RE: Best Approach to Archieve DB

SSCrazy Eights

Points: 9893

March 24, 2013 at 6:17 pm

Jeff Moden (3/24/2013)
Steven Willis (3/24/2013)
I'm in the middle of an archiving project right now. The customer has a single database instance on a shared server with a major host and isn't running enterprise edition so this limited my options greatly.
My basic concept is to export the data to be archived to a separate table with a constraint on the last updated date column that covers the time period to be archived. Then, I add the table to a partitioned view that can be queried without knowing which base table is involved.
To make matters more complicated, the archival data must be "split" so that any personal data is in one encrypted base table and related information that has no personally identifiable information goes into a second table. The tables are related by a uniqueidentifier that only exists in the two archive tables. Once archived, the underlying tables are read-only. The data in the view can be queried via a stored procedure that has the month and year as parameters.
The final step after creating the archive and moving over the data is to delete the rows from the production tables. This step is not to be taken lightly! So when I create the archive tables I create a flag on the production tables that they are only virtually "deleted." Then I compare the two new archive tables against the rows that have been "virtually" deleted and make sure that the numbers and data all add up. Only then are the original rows physically deleted. All of this is done within a transaction so that if something goes haywire it will get rolled back.

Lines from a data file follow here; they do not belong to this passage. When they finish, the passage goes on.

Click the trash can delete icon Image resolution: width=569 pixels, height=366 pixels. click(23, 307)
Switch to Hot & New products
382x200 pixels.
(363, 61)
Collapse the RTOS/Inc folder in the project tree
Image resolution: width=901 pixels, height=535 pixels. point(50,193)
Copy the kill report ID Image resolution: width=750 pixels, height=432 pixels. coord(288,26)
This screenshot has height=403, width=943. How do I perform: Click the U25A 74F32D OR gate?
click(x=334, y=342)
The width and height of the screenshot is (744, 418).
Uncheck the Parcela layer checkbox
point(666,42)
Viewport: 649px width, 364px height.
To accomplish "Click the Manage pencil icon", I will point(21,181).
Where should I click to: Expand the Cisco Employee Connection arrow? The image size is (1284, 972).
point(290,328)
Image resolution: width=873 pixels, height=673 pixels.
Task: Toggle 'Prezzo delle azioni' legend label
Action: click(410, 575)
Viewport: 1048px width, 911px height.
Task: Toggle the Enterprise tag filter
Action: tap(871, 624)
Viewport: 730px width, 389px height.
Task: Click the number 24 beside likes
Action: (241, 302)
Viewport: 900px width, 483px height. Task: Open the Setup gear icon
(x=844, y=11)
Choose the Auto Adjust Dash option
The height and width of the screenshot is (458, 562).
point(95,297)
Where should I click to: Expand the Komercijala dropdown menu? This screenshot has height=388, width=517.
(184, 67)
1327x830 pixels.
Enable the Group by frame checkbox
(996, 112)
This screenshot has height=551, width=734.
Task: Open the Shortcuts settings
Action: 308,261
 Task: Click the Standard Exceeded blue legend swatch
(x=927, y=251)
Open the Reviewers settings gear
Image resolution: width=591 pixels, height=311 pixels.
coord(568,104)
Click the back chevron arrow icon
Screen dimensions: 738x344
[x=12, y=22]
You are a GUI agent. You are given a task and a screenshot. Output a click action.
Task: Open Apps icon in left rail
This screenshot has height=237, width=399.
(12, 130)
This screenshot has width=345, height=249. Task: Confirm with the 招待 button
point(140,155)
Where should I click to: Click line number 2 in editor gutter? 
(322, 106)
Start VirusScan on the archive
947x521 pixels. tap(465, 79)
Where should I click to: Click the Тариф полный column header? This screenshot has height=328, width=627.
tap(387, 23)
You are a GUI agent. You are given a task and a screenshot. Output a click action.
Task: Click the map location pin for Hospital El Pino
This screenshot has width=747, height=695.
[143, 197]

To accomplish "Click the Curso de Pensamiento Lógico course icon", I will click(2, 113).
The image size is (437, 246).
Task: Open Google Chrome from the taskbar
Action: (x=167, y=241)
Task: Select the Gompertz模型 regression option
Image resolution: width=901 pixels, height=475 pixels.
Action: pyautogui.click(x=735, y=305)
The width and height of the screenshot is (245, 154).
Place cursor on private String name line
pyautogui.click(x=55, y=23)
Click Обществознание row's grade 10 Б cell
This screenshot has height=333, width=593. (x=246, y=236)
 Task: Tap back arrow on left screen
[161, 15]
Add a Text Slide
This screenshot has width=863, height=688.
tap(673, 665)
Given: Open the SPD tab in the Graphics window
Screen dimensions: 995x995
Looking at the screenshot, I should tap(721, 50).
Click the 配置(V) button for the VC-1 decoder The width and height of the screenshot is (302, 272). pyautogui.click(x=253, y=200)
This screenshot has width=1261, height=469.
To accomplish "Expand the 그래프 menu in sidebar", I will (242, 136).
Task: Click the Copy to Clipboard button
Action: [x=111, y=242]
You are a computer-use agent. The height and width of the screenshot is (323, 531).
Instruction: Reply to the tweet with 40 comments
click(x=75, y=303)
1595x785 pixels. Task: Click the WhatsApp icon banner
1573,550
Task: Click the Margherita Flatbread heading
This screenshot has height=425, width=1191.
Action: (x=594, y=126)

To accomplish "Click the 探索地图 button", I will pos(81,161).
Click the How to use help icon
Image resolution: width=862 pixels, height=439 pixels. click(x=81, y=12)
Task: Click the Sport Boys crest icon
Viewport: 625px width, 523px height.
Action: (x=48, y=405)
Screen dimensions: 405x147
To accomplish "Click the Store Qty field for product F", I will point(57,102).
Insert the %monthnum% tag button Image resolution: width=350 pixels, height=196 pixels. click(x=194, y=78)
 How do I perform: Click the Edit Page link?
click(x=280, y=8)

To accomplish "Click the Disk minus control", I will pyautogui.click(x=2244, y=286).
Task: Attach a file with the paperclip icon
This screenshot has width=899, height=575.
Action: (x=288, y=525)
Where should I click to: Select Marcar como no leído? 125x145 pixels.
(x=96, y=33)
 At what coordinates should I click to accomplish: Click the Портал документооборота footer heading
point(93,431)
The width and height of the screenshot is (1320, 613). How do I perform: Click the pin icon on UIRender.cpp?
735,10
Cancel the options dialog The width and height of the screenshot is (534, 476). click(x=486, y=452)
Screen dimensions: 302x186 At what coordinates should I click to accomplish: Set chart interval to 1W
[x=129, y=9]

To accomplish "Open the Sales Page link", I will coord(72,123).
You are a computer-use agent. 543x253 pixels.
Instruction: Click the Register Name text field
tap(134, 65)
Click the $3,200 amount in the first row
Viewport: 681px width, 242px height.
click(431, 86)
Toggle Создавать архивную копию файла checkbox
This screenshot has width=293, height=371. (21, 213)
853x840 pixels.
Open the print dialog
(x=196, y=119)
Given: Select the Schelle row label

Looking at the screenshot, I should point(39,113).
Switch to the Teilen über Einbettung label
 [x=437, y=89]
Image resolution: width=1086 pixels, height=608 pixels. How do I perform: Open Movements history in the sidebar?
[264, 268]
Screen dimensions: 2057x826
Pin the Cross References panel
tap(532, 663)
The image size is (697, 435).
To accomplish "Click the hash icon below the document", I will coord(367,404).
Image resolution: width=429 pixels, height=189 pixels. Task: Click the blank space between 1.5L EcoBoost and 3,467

Good documentary on what you do for archiving. I do have to ask though.... you mention the split for personal information and that you (if I'm reading this correctly) then encrypt the personal data and store it in a separate table. My question would be, why isn't that data encrypted in the original table to begin with?

The sensitive data in the original table is encrypted (or at least it will be). This client has been collecting data for his health-care related business and "suddenly" realized he might have a problem with HIPPA compliance. 😉

However, in addition to the personal health information (PHI), there is a second set of data which consists of more than a hundred questions all of which are yes/no or have some scalar-value response that could never be directly associated to an individual unless they also had access to the encrypted table which has the uniqueidentifier FK. By separating this second set of data from the PHI the access control for reporting and analysis can be granted to users who don't need to see who the data was originally connected to. Also, performance is enhanced because it isn't necessary to encrypt the data. (Hmmmm...maybe I could take all those question responses, concatenate them into a delimited string and store them in a single column and use DelimitedSplit8K to query them...just kidding!)

If this client had the resources to do so, it would certainly be best practice to put this "cleaned" data on a completely different server or at least a different database instance so if the tables were compromised it would still be several degrees of separation from the sensitive PHI. Working in a shared hosting environment on non-Enterprise Edition instances without full sysadmin privileges requires a lot of workarounds. There have been cases when my only SQL access was via a host company's interface--yuk! But that is mostly the SQL world I live in.

Another purpose for separating the data is due to poor query performance resulting from the original design of the client's database tables. The table holding the PHI and the form question responses is in one ridiculously wide table with over 150 columns. Unfortunately I have no control over that since the data comes from a third-party application. So the best that I could do is manipulate the data myself. With all but the active and most recent data moved to the archive tables, the performance of the existing wide table is significantly improved. If a search of the archive is required it would only be on the encrypted table with the PHI (by users with proper credentials of course). That encrypted PHI archive table only has about 15 columns and by creating a partitioned view by month the query performance on searches goes from something like 30 seconds down to 1 sec. If then the user wants to see the details for one individual row, a separate query will retrieve the detail data. But then it is only pulling in the one related row and not querying 25,000 rows x 150 columns. For all of this I had to write the search query procedures so that the PHI will only be displayed encrypted except for a search column (such as name) or be completely unencrypted depending on the user's credentials.